-- Your instructions --
Work through the data below and state how many lines contain "will", giving that number alone.

-- Dataset excerpts --
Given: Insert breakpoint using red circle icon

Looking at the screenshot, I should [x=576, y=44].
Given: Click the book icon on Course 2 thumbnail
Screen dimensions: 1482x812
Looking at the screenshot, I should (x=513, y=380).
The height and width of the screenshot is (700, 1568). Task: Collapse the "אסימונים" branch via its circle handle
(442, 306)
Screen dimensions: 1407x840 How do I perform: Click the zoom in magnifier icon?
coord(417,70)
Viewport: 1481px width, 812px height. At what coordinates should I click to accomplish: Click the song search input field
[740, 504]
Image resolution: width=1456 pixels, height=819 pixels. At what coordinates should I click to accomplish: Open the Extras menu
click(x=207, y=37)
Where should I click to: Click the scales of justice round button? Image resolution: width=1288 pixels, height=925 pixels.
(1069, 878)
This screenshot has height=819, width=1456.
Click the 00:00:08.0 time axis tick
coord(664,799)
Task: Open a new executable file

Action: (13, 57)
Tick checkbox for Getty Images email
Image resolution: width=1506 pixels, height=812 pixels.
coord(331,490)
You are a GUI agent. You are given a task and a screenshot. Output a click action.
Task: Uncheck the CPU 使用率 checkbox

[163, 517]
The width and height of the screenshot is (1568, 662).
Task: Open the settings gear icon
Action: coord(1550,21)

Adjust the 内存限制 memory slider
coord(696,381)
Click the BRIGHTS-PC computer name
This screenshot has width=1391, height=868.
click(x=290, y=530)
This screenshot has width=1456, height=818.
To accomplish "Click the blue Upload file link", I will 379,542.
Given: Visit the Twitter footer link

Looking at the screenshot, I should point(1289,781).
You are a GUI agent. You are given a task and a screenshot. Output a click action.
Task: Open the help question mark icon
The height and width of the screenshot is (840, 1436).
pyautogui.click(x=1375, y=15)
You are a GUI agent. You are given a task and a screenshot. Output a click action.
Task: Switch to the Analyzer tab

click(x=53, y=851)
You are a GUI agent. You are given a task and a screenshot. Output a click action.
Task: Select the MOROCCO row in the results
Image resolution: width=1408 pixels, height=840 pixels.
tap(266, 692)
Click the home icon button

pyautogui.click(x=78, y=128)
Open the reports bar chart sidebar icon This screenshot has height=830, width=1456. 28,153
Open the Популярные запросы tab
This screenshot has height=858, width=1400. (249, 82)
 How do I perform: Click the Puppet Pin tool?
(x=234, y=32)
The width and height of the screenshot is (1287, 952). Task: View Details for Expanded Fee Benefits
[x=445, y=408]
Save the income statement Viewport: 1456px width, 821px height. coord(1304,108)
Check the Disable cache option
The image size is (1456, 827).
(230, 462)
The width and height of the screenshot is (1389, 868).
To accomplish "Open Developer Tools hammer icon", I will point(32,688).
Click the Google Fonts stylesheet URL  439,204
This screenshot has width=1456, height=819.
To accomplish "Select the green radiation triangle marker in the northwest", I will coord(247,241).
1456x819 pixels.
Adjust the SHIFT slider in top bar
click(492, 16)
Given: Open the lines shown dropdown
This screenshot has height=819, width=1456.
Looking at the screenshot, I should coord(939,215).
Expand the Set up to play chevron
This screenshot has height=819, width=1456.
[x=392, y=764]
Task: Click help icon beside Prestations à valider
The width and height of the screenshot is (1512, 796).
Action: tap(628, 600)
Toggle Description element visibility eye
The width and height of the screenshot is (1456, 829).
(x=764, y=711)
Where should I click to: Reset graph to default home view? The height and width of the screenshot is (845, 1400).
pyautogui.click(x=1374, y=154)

-- Answer for the task --
3